(Beginning of EXTRACTED INFORMATION)

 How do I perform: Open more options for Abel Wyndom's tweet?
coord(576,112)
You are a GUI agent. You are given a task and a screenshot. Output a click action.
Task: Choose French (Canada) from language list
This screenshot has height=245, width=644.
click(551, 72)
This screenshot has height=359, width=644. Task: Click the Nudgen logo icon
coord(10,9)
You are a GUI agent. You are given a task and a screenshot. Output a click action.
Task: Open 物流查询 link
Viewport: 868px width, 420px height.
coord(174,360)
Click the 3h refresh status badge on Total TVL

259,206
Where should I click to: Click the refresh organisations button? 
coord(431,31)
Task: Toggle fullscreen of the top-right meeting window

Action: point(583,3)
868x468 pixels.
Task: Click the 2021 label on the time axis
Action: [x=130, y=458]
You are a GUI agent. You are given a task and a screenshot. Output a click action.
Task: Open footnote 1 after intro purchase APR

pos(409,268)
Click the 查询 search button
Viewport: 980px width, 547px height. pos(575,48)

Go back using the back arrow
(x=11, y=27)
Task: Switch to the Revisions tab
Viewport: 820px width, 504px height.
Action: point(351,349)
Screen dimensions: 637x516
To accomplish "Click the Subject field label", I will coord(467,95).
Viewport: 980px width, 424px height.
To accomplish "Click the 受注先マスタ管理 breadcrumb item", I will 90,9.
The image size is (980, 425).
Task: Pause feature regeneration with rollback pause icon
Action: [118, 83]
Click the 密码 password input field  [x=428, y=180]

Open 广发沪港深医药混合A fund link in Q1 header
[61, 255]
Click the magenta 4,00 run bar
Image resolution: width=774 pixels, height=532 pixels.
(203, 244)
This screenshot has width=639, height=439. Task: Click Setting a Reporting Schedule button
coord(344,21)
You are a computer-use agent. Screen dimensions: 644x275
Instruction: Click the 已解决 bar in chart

(End of EXTRACTED INFORMATION)

■ **THE PROBLEM**: Quote only the lines from the one containing "Where should I" through the final line of the records, with both ends included.

■ **OUTPUT**:
Where should I click to: Click the refresh organisations button? 
coord(431,31)
Task: Toggle fullscreen of the top-right meeting window

Action: point(583,3)
868x468 pixels.
Task: Click the 2021 label on the time axis
Action: [x=130, y=458]
You are a GUI agent. You are given a task and a screenshot. Output a click action.
Task: Open footnote 1 after intro purchase APR

pos(409,268)
Click the 查询 search button
Viewport: 980px width, 547px height. pos(575,48)

Go back using the back arrow
(x=11, y=27)
Task: Switch to the Revisions tab
Viewport: 820px width, 504px height.
Action: point(351,349)
Screen dimensions: 637x516
To accomplish "Click the Subject field label", I will coord(467,95).
Viewport: 980px width, 424px height.
To accomplish "Click the 受注先マスタ管理 breadcrumb item", I will 90,9.
The image size is (980, 425).
Task: Pause feature regeneration with rollback pause icon
Action: [118, 83]
Click the 密码 password input field  [x=428, y=180]

Open 广发沪港深医药混合A fund link in Q1 header
[61, 255]
Click the magenta 4,00 run bar
Image resolution: width=774 pixels, height=532 pixels.
(203, 244)
This screenshot has width=639, height=439. Task: Click Setting a Reporting Schedule button
coord(344,21)
You are a computer-use agent. Screen dimensions: 644x275
Instruction: Click the 已解决 bar in chart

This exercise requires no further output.